**Directive 1**
Copy the listing word for word, starting at its first line and going through the line that contains "Subscribe by Email (288, 524)".

Start of Article

# Equalizer Hitch



## FLYakman (Jan 26, 2006)

I was doing some servicing work on my Equalizer hitch this morning and I noticed that the model I have is # 90-00-1200.

Max tongue weight 1200#
Max trailer weight 12000#

We have a 23rs that I pull with an '06 Tundra DC.

Is this hitch over-kill? I didn't really know much about hitchs when we bought the OB. I sort of left it to the dealer. Brillant huh.

Not that I can change anything at this point but I'd be interested in comments on the hitch size. I've learned bigger is not always better.

Rayman (Bill)


----------



## Scoutr2 (Aug 21, 2006)

In this case, bigger is better. Because you have the heavier bars, you don't need to lift the tongue as high to get the bars on and off than if the bars were lighter. The 1200# bars will exert more force against a given load over a given distance than lighter bars. The lighter the load, the less force the bars need to exert. To get less force on the bars, you can:

A: Remove a washer from the hitch head, or

B: Lower the L-Brackets on the trailer tongue.

I either case, the height at which you can slide the bars on and off the L-Brackets will be lower. This is a good thing - especially if you don't have an electric tongue jack! (BTW - experience has taught me that removing a washer from the angle adjustment for the hitch head is equal to lowering the L-Brackets by one hole.)

AND, if you upgrade to a heavier trailer some day (which most of us will do), you are all set for most larger and heavier models.

Just my opinion.

Mike


----------



## Eagleeyes (Aug 1, 2007)

Scoutr2 said:


> In this case, bigger is better. Because you have the heavier bars, you don't need to lift the tongue as high to get the bars on and off than if the bars were lighter. The 1200# bars will exert more force against a given load over a given distance than lighter bars. The lighter the load, the less force the bars need to exert. To get less force on the bars, you can:
> 
> A: Remove a washer from the hitch head, or
> 
> ...


Ditto.

Bob


----------



## FLYakman (Jan 26, 2006)

Thanks guys.

I Really want to go to the 25RSS!!! I love the 23rs but having side slide in the living area would be super!!

At least the Equalizer can handle that.

End of Article
Start of Given records

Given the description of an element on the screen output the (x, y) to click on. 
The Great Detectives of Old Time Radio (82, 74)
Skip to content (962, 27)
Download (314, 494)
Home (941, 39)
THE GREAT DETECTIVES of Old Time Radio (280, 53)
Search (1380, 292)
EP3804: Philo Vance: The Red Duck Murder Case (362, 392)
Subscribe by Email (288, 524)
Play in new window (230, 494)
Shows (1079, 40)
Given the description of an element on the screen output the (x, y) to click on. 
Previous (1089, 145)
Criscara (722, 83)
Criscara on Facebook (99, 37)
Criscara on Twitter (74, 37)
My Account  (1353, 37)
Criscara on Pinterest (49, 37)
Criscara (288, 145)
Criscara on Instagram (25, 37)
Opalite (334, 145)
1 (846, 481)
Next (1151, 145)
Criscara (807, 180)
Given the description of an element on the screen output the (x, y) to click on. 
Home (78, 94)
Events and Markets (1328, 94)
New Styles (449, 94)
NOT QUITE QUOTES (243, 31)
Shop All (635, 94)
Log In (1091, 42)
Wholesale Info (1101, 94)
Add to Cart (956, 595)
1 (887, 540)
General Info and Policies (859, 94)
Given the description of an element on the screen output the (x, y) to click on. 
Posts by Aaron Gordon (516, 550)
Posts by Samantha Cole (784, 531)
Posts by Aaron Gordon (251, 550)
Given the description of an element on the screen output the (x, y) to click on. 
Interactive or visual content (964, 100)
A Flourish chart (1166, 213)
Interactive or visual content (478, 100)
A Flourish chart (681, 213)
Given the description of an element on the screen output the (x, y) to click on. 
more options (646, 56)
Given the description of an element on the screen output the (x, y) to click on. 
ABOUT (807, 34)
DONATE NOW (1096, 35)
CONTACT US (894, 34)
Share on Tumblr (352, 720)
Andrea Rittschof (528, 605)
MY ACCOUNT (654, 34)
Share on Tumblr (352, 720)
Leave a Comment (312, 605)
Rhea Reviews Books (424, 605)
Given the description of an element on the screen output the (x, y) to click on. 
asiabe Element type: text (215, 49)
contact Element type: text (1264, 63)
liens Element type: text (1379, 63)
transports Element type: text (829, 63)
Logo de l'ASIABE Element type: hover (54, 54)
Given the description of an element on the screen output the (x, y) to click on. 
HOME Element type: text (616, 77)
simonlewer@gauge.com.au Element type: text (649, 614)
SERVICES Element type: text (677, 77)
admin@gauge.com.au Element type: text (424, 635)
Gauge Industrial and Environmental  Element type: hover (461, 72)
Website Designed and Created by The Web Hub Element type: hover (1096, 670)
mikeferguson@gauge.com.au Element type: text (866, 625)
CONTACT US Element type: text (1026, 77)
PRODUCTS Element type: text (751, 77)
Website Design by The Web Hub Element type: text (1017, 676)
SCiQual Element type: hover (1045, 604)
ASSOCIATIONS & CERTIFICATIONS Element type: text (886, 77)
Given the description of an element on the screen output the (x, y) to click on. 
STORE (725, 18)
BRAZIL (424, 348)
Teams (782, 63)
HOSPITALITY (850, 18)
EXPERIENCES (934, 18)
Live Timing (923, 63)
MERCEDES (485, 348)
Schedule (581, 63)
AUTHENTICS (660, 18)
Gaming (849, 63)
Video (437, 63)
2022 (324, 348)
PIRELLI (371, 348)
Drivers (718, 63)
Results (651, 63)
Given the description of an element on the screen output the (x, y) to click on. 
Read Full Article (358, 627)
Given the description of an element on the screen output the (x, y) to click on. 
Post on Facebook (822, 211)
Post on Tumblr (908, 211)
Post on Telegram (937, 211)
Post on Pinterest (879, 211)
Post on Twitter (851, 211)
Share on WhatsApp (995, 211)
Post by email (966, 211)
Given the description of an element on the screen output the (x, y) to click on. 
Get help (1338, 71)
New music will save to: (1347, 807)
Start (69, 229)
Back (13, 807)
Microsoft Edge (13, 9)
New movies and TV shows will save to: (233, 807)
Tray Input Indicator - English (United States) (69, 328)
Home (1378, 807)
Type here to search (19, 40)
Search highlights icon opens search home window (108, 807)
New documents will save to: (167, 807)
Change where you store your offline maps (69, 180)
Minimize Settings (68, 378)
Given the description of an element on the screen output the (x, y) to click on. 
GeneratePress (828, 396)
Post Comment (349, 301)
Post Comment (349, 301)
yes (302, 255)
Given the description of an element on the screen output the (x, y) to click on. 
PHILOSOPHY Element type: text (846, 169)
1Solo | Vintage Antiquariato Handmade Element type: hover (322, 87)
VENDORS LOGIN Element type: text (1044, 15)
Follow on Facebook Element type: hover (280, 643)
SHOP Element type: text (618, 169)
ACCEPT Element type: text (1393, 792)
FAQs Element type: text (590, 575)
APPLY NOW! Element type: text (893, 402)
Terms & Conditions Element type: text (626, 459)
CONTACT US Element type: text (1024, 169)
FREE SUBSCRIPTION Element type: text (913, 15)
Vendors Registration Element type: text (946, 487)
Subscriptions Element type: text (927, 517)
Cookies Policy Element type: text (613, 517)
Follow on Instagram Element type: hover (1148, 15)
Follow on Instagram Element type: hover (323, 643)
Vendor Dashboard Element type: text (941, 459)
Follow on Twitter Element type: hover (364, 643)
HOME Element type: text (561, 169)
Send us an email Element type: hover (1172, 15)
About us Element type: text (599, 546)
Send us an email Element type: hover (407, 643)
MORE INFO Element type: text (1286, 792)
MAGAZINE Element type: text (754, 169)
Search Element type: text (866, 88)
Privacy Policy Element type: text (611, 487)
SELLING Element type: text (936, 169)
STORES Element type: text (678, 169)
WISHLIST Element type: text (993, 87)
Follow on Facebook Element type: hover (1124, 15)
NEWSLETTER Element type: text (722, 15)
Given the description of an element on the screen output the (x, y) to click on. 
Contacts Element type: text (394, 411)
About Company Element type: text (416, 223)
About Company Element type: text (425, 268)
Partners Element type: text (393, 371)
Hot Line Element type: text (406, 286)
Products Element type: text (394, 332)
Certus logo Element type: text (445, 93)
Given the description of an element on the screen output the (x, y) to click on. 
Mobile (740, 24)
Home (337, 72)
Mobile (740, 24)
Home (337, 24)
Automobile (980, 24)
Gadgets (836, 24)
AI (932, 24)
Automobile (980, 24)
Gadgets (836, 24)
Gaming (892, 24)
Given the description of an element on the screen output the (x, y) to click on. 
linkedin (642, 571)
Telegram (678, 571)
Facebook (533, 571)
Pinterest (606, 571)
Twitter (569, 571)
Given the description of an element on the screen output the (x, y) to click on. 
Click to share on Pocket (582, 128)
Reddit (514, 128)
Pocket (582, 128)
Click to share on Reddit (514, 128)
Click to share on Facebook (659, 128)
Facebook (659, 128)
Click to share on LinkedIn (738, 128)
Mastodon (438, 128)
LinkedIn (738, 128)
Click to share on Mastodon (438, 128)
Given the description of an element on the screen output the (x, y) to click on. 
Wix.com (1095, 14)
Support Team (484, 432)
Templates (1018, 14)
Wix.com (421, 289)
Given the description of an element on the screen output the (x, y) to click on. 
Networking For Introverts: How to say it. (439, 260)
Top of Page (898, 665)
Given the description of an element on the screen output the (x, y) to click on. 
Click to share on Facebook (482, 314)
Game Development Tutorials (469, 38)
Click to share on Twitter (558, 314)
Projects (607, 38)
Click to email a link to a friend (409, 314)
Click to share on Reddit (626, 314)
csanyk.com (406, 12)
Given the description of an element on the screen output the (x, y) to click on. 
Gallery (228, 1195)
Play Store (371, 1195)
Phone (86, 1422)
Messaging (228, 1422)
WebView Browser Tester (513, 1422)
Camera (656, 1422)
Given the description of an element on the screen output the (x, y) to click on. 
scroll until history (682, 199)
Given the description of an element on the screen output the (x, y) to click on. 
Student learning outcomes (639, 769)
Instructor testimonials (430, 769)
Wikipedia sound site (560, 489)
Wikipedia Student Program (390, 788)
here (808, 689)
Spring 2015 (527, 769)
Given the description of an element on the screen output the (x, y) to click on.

End of Given records

**Directive 2**
In the Equalizer hitch thread, what does Scoutr2 say removing a washer from the angle adjustment for the hitch head is equal to?

**Answer 1**
Given the description of an element on the screen output the (x, y) to click on. 
The Great Detectives of Old Time Radio (82, 74)
Skip to content (962, 27)
Download (314, 494)
Home (941, 39)
THE GREAT DETECTIVES of Old Time Radio (280, 53)
Search (1380, 292)
EP3804: Philo Vance: The Red Duck Murder Case (362, 392)
Subscribe by Email (288, 524)

**Answer 2**
Lowering the L-Brackets by one hole.